● **About this exercise**
The answer must be every line from the listing that holds the string "agent".

● **Dataset content**
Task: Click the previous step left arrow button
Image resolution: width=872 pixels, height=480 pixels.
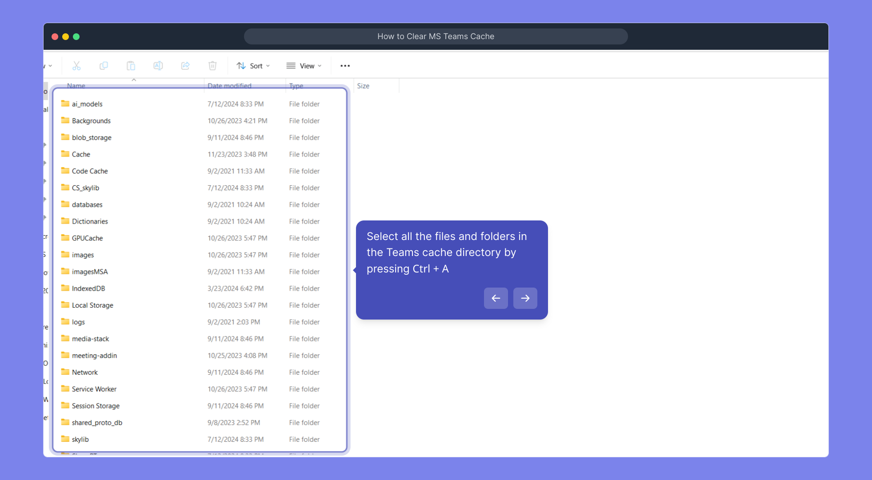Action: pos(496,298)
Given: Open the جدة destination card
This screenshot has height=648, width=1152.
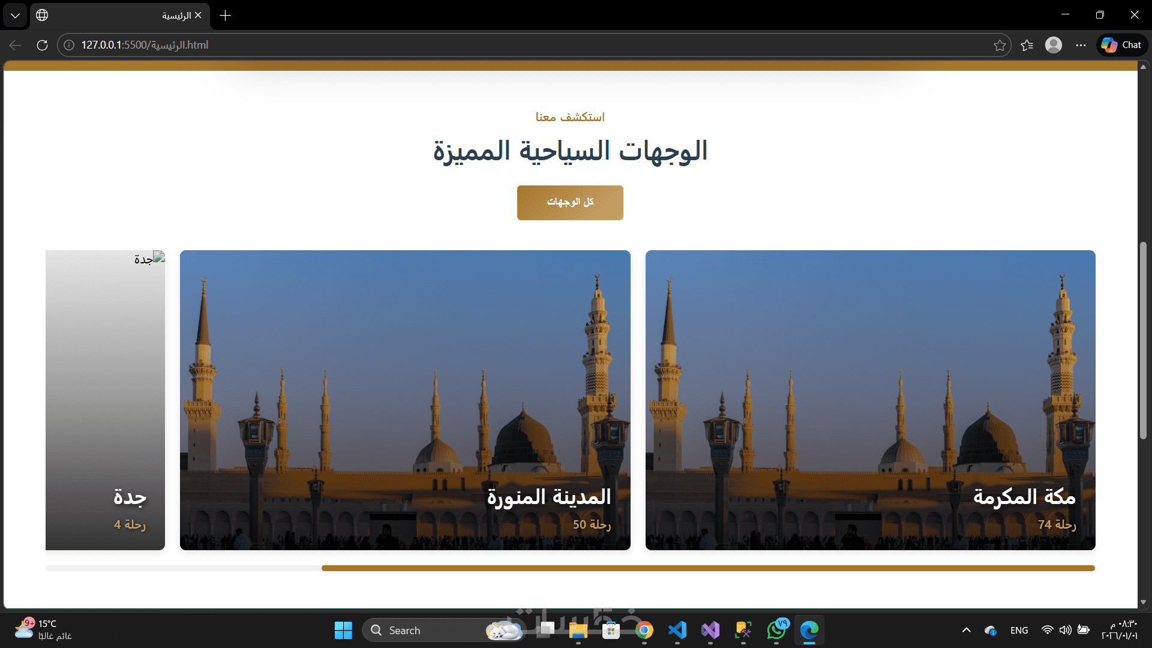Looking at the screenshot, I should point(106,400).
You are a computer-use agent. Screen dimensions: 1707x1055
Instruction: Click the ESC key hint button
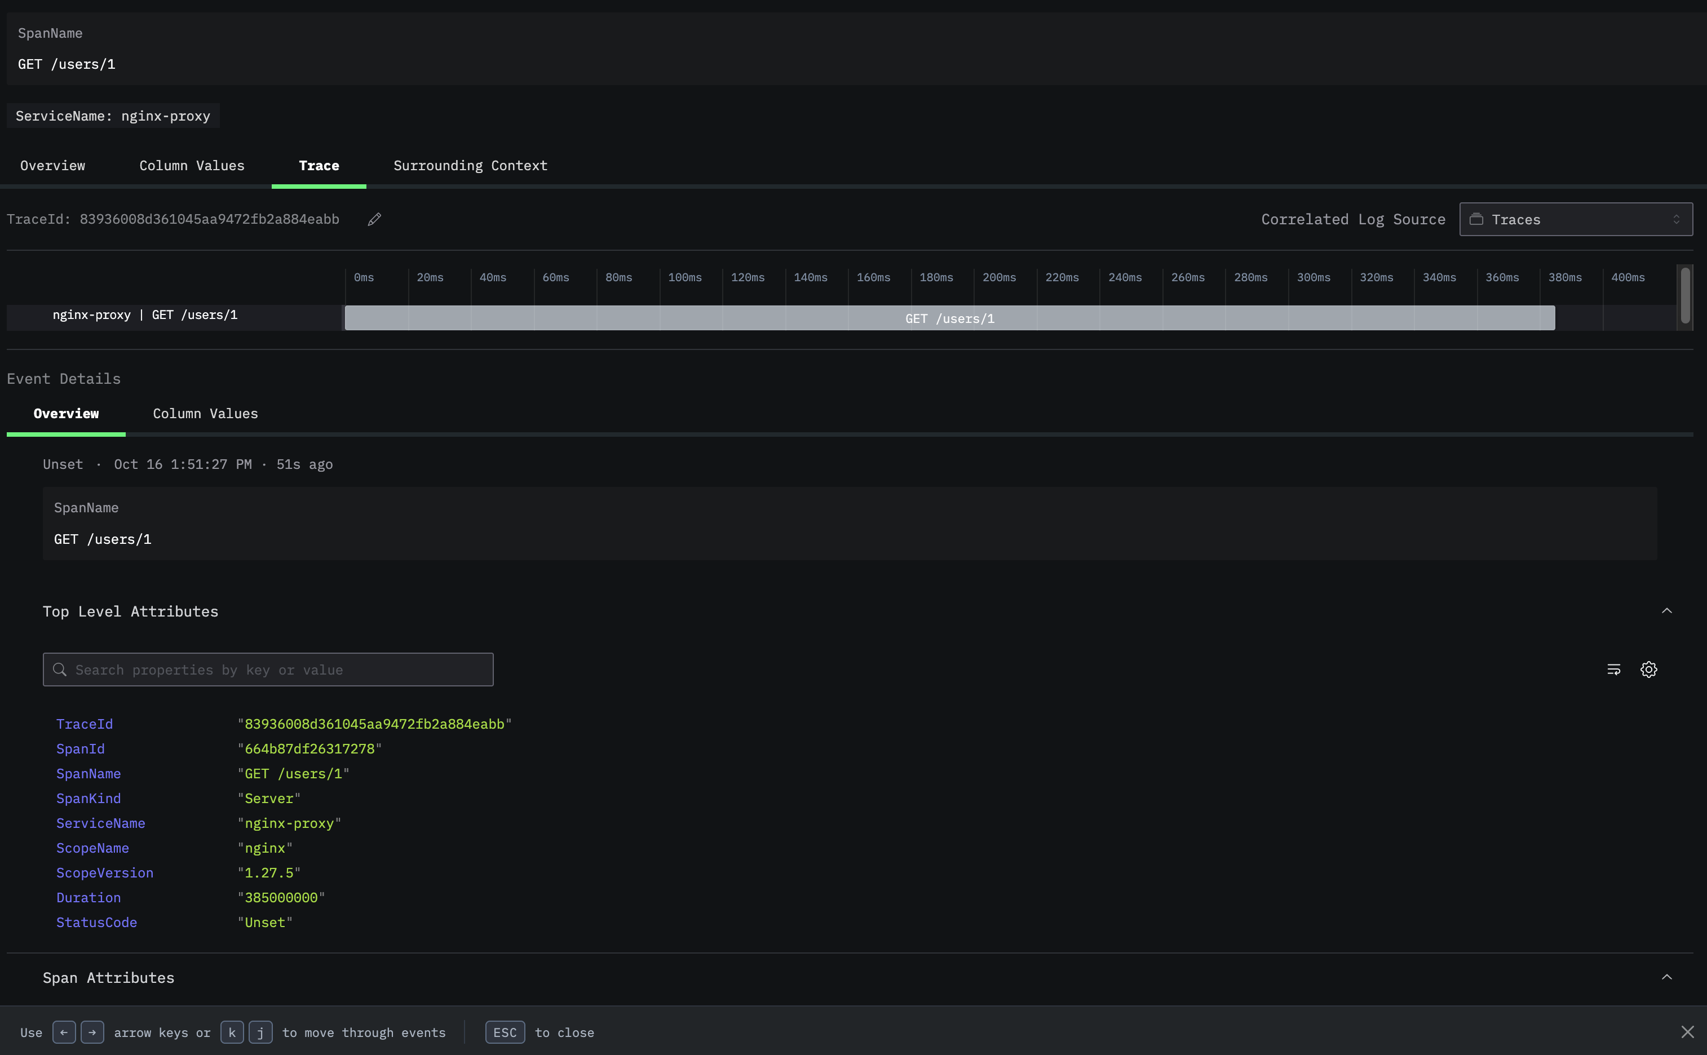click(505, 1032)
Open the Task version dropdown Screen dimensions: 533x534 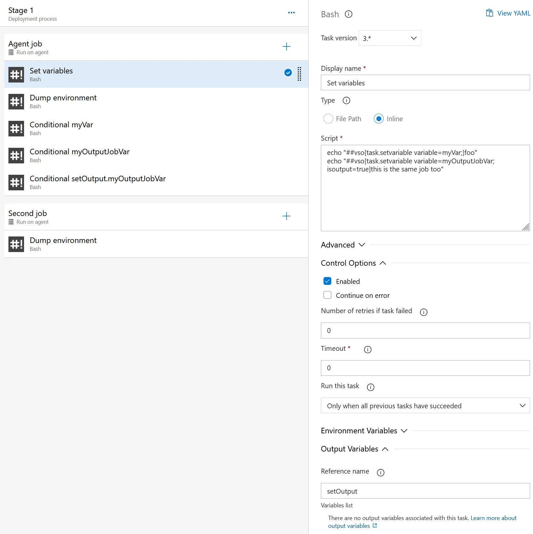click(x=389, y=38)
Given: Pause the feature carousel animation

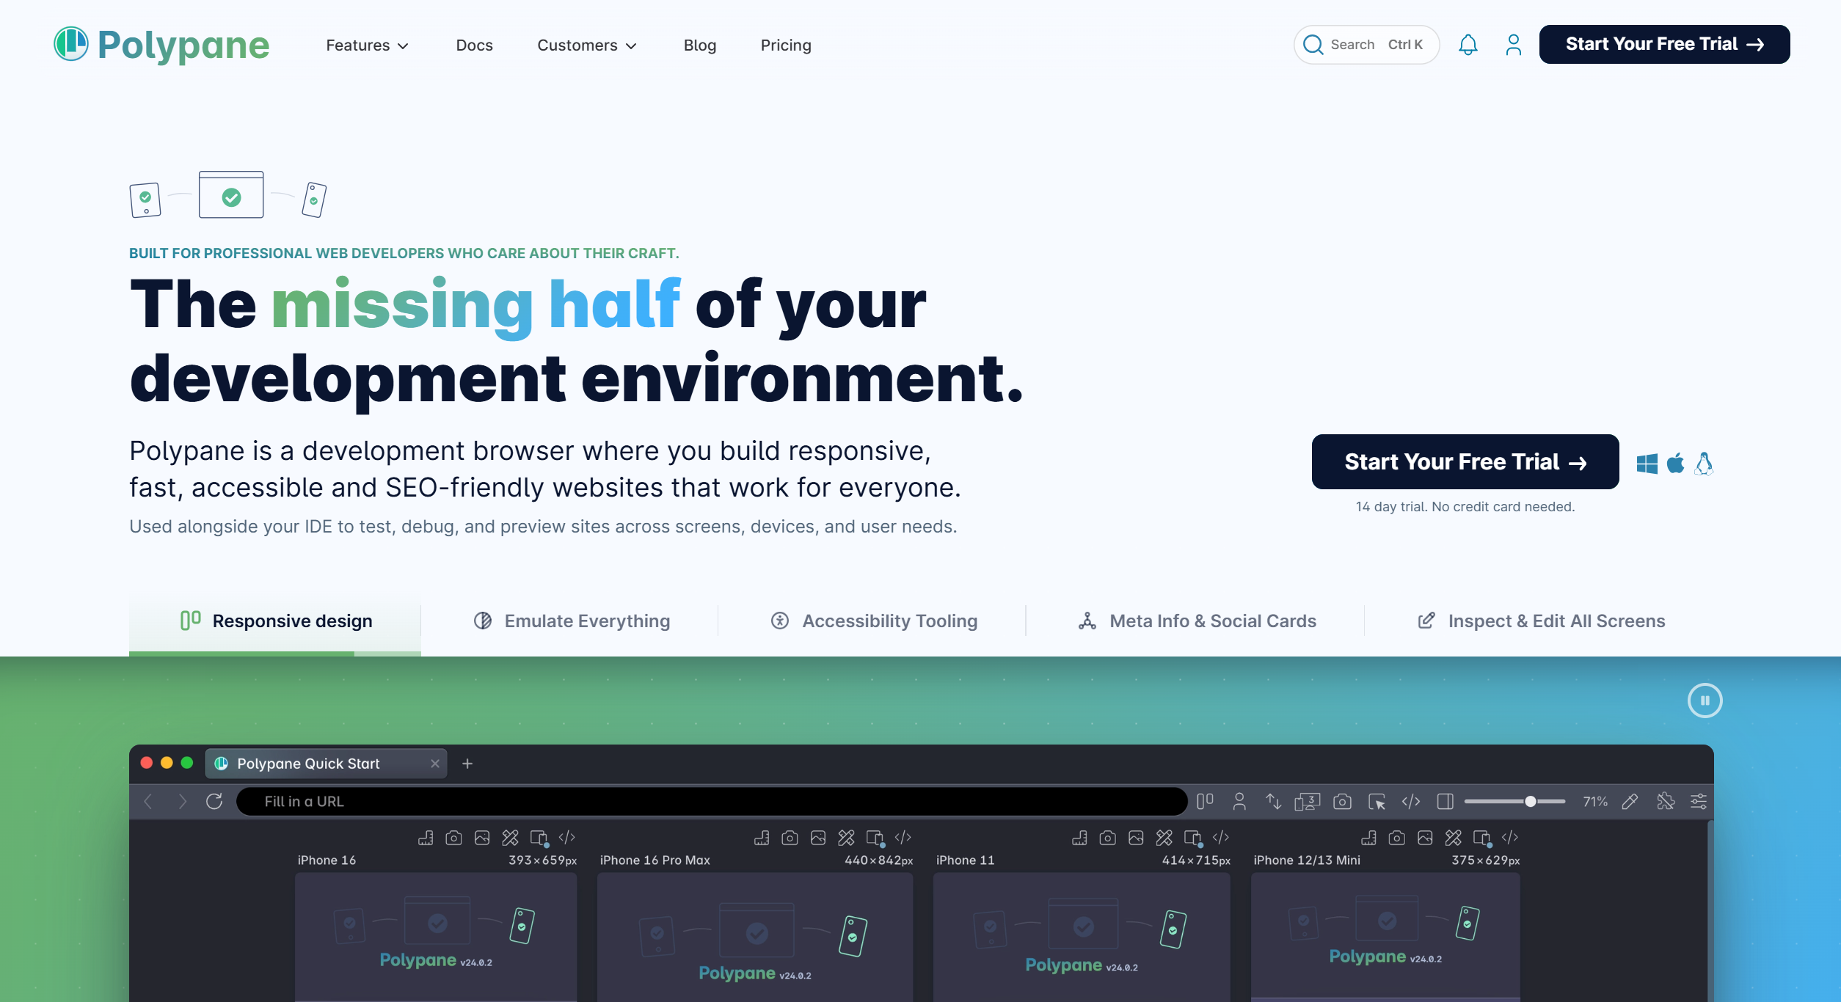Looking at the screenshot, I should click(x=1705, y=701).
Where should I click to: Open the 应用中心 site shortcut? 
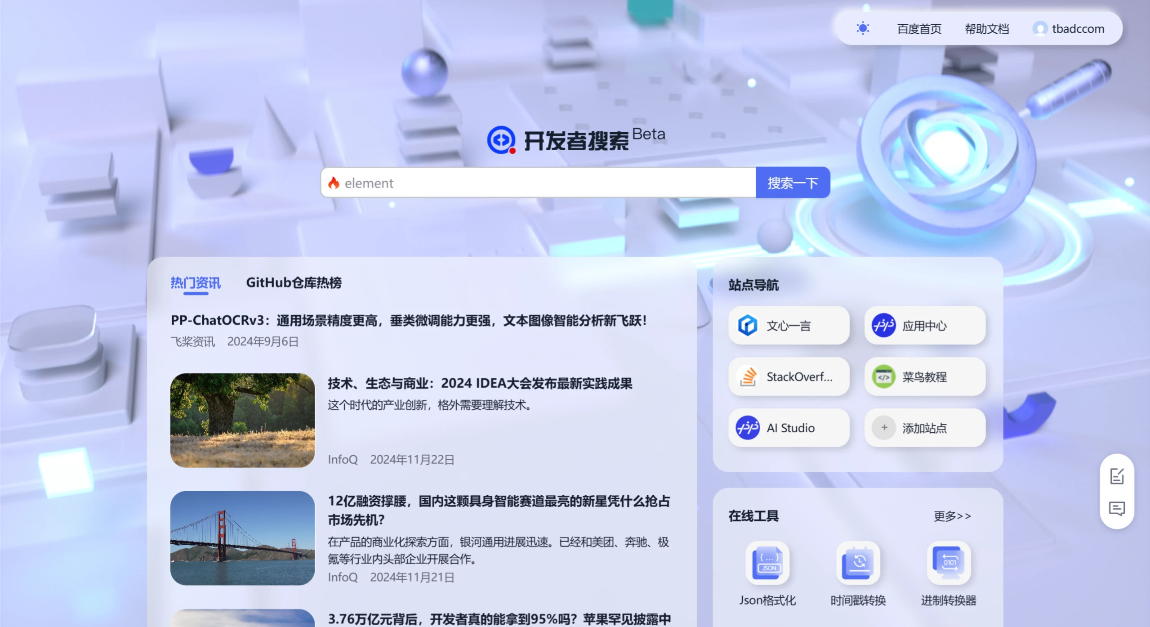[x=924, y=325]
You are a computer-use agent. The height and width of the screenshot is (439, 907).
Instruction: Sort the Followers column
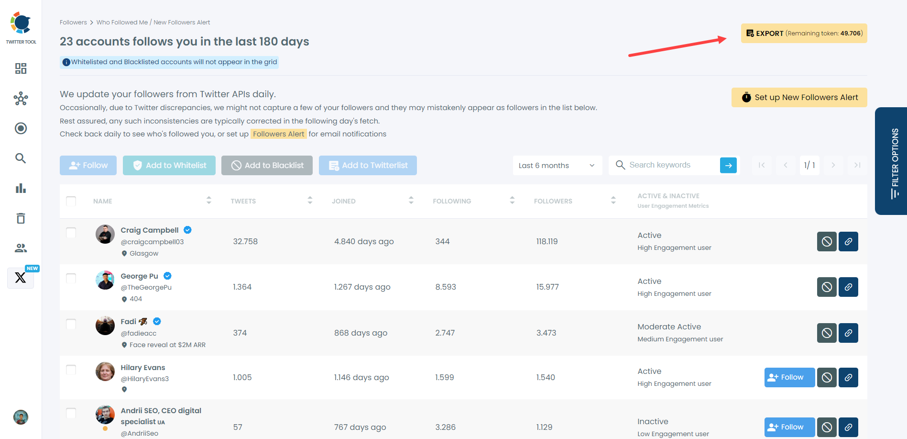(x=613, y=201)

● **Task result**
You are a computer-use agent. Screen dimensions: 1707x1055
You are a computer-use agent. The height and width of the screenshot is (439, 907).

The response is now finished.